TIA 2007, l'ennesima illegittimità di Simeto Ambiente
Per il Comune la TIA 2007 non è dovuta ma arrivano ugualmente le cartelle esattoriali. Federconsumatori pronta a ricorrere in Commissione Tributaria
I cittadini mascaluciesi fanno parte degli sfortunati destinatari di cartelle esattoriali per la TIA 2007, che Serit Sicilia sta notificando in questi giorni a coloro che, per lo stesso anno, non pagarono le fatture di Simeto Ambiente.
La situazione sembrerebbe normale se, per quanto attiene Mascalucia, non ci fosse stato già lo scorso anno, l’intervento dell’Amministrazione Comunale; infatti la cittadina pedemontana era rientrata in regime TARSU sin dal 2008 con un’ordinanza sindacale emessa all’indomani del tavolo tecnico dell’aprile 2009, all’interno del quale gli enti comunali, le associazioni di consumatori e di categoria concordarono regole certe per l’equa esazione della tassa rifiuti.

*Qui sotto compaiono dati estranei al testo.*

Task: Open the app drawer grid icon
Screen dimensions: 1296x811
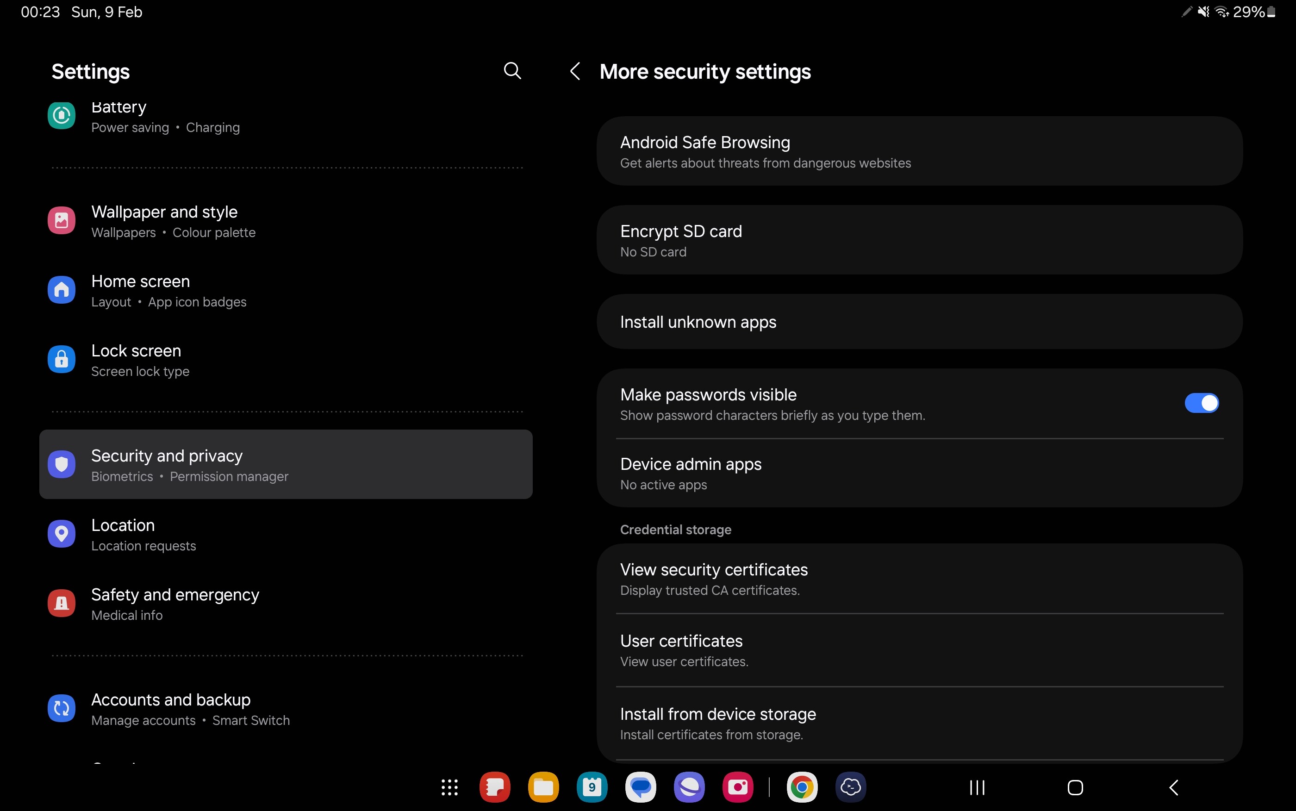Action: tap(449, 787)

Successivamente, con alcune note - tra cui una del dicembre 2009 - il Sindaco Maugeri invitava Simeto Ambiente e Serit a discaricare i ruoli TIA per gli anni dal 2004 al 2007, di modo che l’amministrazione potesse emettere i ruoli suppletivi TARSU per i cittadini, da consegnare a Serit per la riscossione. In casa comunale ci si è mossi in applicazione a quanto disposto dalla sentenza n. 48/2009 del CGA Sicilia; questa sentenza dichiara, in maniera tombale, nulla e illegittima la TIA se non determinata ed approvata dal Consiglio Comunale o se imposta con atti commissariali. Tra l’altro, la stessa sentenza ristabilisce la legittimità della TARSU 2003 se, in sua assenza, sia stata determinata ed approvata la TIA con modalità diverse da quanto disposto dalle leggi in vigore. Fortunatamente in questi anni il Comune di Mascalucia ha continuato ad approvare in via cautelativa la TARSU – dai costi molto più bassi della TIA – e a gennaio è partita la diffida a Simeto Ambiente, all’interno della quale si chiede di procedere al discarico dei Ruoli coattivi T.I.A. per gli esercizi finanziari dal 2004 al 2007, al fine di garantire la successiva emissione dei ruoli TARSU da parte dell’Ufficio Tributi di Mascalucia.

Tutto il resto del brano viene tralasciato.